Asymptotic freedom and higher derivative gauge theories

TL;DR

This paper explores how adding higher derivative terms to gauge theories affects their high-energy behavior, showing that certain configurations can lead to asymptotic freedom and possibly ultraviolet finiteness, with implications for quantum consistency.

Contribution

It identifies conditions under which higher derivative gauge theories remain asymptotically free and potentially ultraviolet finite, addressing ghost-related issues.

Findings

Theories with up to 4 derivatives can be asymptotically free.

Higher derivatives can lead to ultraviolet finite theories.

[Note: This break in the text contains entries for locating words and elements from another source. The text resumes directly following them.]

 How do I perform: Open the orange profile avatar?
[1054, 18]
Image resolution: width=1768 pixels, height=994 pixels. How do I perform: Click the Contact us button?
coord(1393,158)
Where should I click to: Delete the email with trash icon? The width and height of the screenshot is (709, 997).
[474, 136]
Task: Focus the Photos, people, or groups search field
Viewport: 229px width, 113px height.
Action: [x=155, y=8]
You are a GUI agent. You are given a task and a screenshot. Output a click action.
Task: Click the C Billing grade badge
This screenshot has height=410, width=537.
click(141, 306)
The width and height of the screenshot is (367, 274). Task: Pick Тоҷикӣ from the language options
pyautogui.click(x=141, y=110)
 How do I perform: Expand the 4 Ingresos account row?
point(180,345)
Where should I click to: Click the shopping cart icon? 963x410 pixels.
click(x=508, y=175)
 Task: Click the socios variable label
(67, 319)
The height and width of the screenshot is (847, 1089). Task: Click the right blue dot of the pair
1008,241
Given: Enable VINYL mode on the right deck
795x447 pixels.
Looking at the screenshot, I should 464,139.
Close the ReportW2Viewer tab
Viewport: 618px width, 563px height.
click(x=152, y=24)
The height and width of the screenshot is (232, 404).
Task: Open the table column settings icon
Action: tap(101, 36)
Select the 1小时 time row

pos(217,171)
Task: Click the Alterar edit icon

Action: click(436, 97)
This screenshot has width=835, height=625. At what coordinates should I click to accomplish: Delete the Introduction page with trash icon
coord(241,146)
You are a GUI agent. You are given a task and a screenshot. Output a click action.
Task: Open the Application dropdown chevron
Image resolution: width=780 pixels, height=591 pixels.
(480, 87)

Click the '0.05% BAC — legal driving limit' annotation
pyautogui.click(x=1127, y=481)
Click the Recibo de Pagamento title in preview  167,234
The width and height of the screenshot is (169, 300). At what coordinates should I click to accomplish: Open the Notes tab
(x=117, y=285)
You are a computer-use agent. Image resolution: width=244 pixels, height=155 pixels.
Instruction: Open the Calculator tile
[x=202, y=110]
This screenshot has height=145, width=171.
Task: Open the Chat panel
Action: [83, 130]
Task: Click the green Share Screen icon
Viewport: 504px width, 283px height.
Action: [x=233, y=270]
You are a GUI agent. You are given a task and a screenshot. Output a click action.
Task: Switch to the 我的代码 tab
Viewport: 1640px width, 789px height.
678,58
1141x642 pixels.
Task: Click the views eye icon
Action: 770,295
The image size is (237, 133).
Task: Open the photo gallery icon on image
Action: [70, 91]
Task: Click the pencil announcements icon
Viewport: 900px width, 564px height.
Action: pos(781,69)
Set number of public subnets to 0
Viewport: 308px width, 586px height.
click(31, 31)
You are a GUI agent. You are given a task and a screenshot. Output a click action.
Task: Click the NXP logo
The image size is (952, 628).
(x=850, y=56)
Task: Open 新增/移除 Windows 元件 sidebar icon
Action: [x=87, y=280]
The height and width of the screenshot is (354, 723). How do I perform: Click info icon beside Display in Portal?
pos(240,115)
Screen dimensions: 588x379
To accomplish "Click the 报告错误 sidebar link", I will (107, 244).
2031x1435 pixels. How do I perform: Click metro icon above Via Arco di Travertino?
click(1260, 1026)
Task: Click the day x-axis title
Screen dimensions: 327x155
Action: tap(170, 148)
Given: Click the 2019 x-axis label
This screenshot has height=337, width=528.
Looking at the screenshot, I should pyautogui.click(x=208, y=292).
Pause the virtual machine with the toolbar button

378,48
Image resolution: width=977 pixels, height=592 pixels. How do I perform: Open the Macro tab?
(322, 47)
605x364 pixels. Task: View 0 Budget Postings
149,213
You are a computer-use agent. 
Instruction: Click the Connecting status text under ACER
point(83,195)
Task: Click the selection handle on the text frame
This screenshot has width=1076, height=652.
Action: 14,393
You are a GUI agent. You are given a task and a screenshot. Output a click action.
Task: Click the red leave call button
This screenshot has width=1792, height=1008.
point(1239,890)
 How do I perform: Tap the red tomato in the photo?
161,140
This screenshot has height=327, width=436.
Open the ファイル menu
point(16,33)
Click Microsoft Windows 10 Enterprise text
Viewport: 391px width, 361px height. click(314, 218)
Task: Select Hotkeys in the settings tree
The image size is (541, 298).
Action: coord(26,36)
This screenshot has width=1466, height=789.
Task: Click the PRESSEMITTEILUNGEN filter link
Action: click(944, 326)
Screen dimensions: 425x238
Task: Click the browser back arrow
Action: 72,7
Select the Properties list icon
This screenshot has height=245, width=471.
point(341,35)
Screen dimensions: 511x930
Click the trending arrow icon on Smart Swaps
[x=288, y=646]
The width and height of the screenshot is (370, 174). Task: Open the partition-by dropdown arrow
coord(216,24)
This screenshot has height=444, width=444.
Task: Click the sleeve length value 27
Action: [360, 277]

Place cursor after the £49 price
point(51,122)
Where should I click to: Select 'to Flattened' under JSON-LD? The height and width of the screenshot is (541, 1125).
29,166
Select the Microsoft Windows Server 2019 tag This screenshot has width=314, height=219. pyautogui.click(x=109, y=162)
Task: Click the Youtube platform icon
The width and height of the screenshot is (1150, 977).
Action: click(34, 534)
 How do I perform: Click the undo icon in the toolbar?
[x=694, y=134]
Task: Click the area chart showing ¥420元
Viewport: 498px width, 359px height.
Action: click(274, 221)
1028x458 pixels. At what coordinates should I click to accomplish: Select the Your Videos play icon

Ghost masses tend to infinity in the ultraviolet, mitigating associated problems.

Abstract

The ultraviolet completion of gauge theories by higher derivative terms can dramatically change their behavior at high energies. The requirement of asymptotic freedom imposes very stringent constraints that are only satisfied by a small family of higher derivative theories. If the number of derivatives is large enough ($n > 4$) the theory is strongly interacting both at extreme infrared and ultraviolet regimes whereas it remains asymptotically free for a low number of extra derivatives ($n \leqslant 4$). In all cases the theory improves its ultraviolet behavior leading in some cases to ultraviolet finite theories with vanishing $\beta$-function. The usual consistency problems associated to the presence of extra ghosts in higher derivative theories may not harm asymptotically free theories because in that case the effective masses of such ghosts are running to infinity in the ultraviolet limit.